**BRIEF**: Pictures must be left out. Retype exactly the lines from the one containing "You are a computer-use agent. Screen dimensions: 1144x600" through the last line of the records below.

**Collected data**:
• • • • • • •

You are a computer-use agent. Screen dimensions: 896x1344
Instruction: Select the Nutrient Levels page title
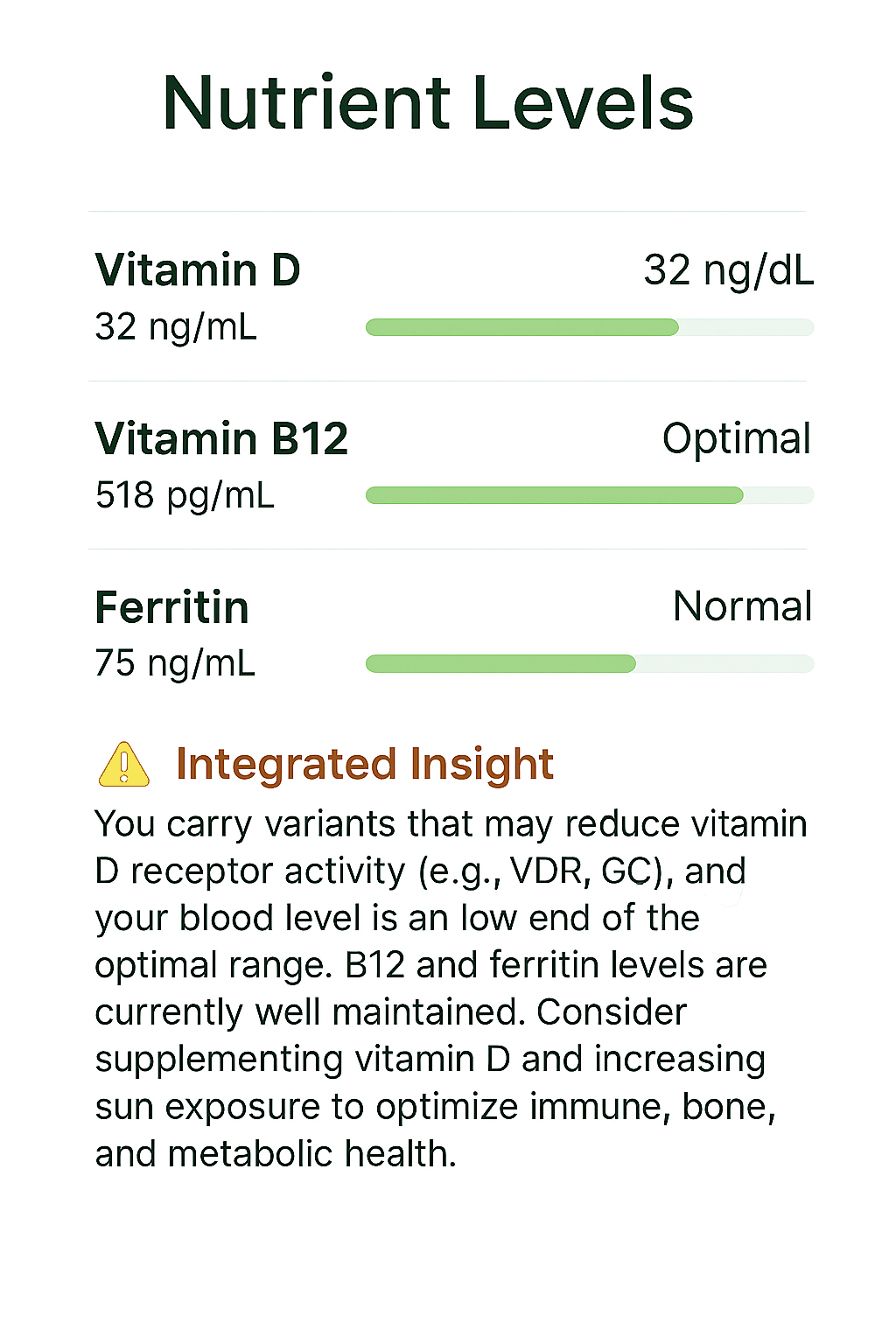pos(428,103)
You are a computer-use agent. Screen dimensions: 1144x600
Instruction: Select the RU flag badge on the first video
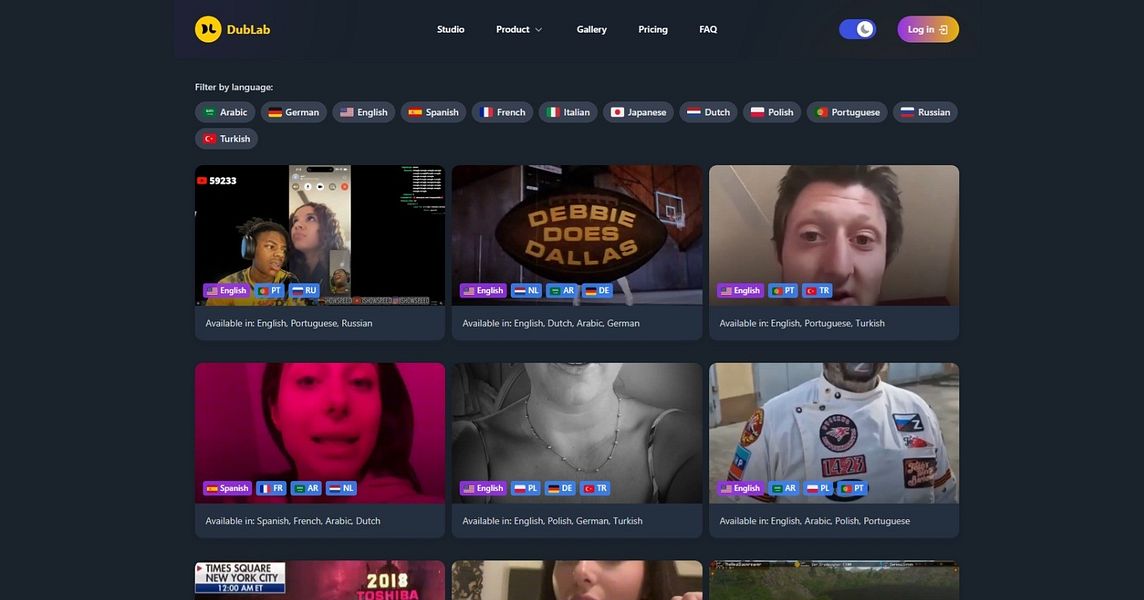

• • • • • • •

**RESPONSE AREA**:
You are a computer-use agent. Screen dimensions: 1144x600
Instruction: Select the RU flag badge on the first video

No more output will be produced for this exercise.